Over the past several months, many of us have been forced to work remotely and adopt digital tools, and manufacturers have started to ask why they don’t have access to their HR and finance systems online; why their sales teams still use Rolodexes as opposed to a CRM system; why their ERP system isn’t fit for purpose and doesn’t sit at the heart of their operation. That’s created a noticeable growth in appetite for technology and what it can provide.
The other side to this is that the predominantly large solution providers, who all want to serve the smaller end of the market, face two fundamental commercial challenges in doing so: the cost to acquire SME customers and the cost to serve them. As a result, they aren’t investing in the product and service modularisation that SMES require and they aren’t doing enough to demonstrate the ROI for a small business.
Additionally, solution providers build sales and account management approaches and high levels of complexity in the value and ROI framework because they’re used to dealing with the highly technologically educated employees of large corporates.
An SME isn’t going to adopt a significant piece of Industry 4.0 technology unless the key decision maker, usually the business owner, is across it.

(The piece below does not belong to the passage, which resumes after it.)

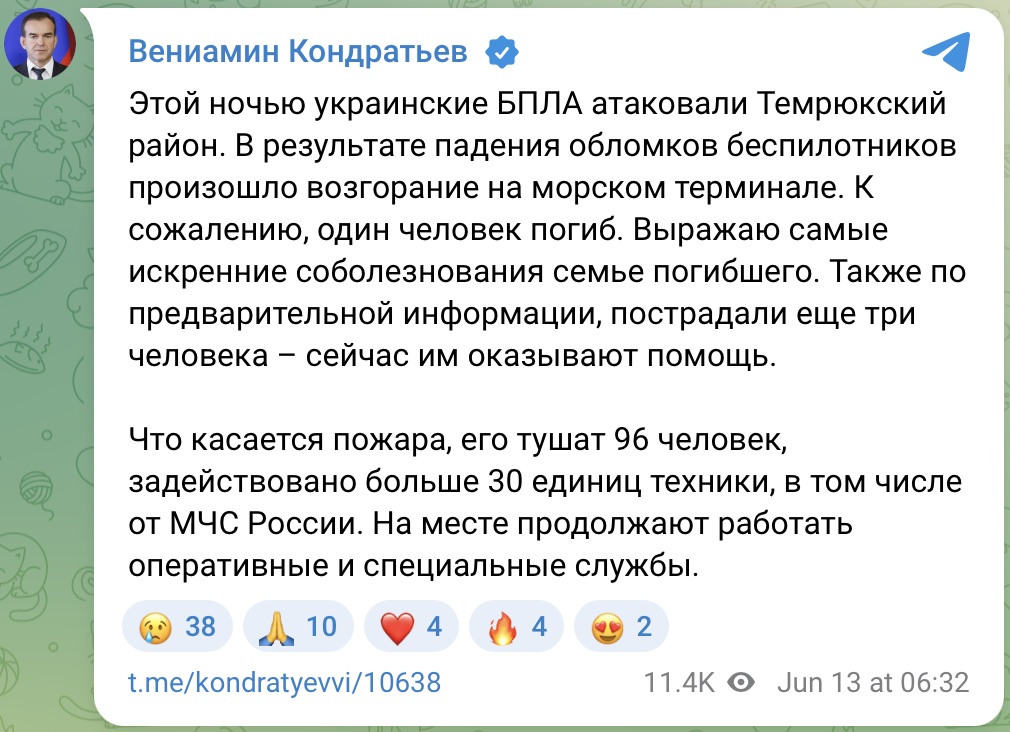This screenshot has height=732, width=1010.
Task: Click the paragraph starting Что касается пожара
Action: [x=545, y=503]
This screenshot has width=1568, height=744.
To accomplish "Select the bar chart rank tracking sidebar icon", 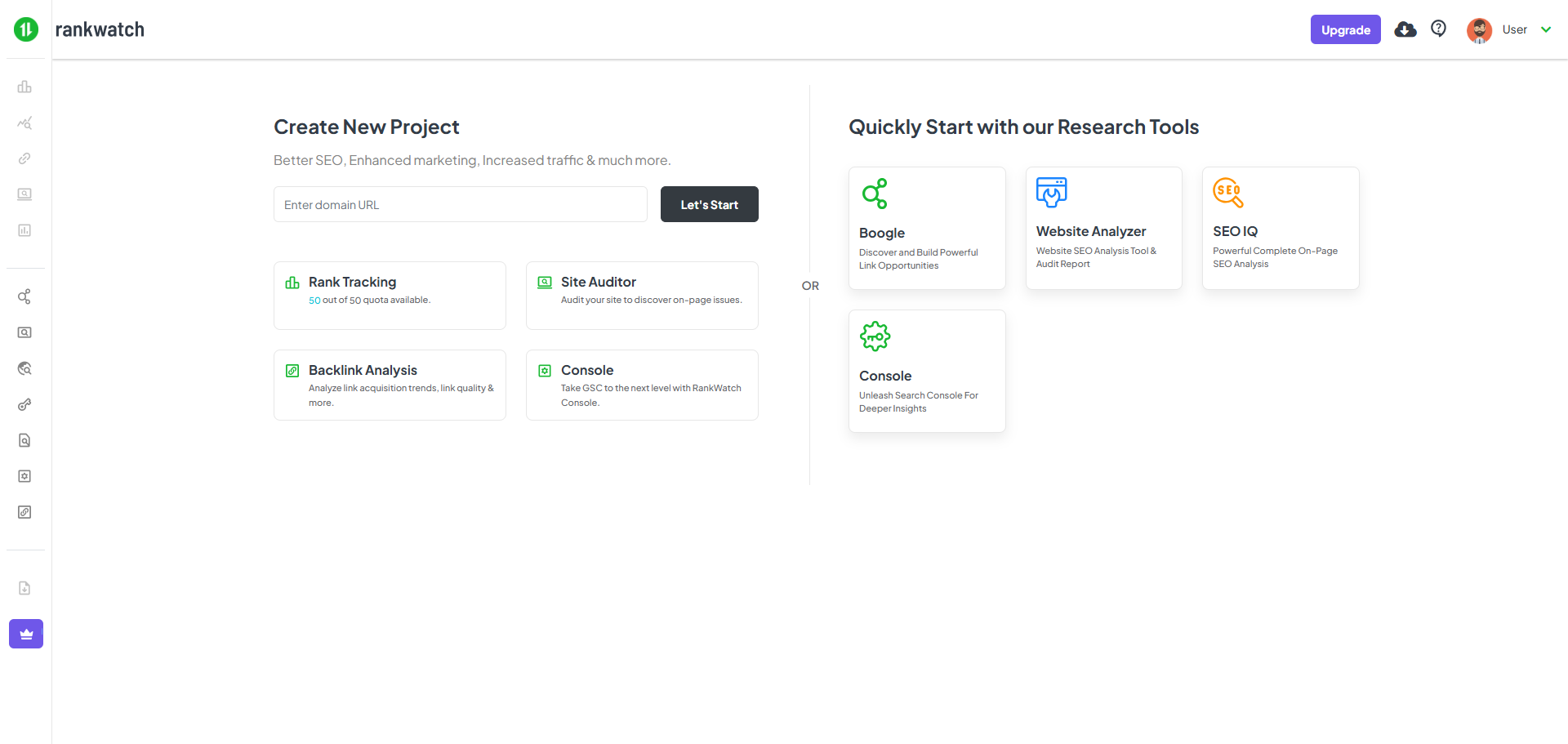I will click(24, 87).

They aren’t surrounded by deeply knowledge Chief Technology Officers or Data Managers who understand and can critique solutions built for enterprise-level customers.
What this creates is a market that doesn’t really work, however we’ve made a series of recommendations to try and address that:
- Create a demand-side platform and advisory arm for SME technology buyers to build their confidence and capability: a ‘moneysavingexpert’ for the technology market
- Prioritise owner/manager digital skills interventions
- Rapidly create sector strategies for better sector-level adoption
- Make switching between technology solutions easier
- Accelerate adoption through government incentives
- Make technology adoption the flagship endeavour of the Business Support ecosystem
Those recommendations are on a government and industry level. What advice can you offer for individual businesses?
This is an opportune time to improve the way you manage your business. If you don’t have good information on business performance, available at the touch of button, and benchmarks as to whether or not that’s good, bad or indifferent, then you’re not building a resilient business.
You also need to become something of a magpie. High-performing businesses keep a close eye on what others are doing and often have very strong peer-to-peer networks. If you’re about to make a major decision regarding location, automation or production, you should be reaching out to those around you.
Constantly looking inwards at your own performance and looking out at the performance of your peers are two things that are essential to building a resilient business, especially so in these rapidly changing times.
Be the Business was established in 2017 to address the chronic underperformance of UK productivity. The government and industry-funded body provides free tools and resources and shares best practice from other business on approaches that are proven to work.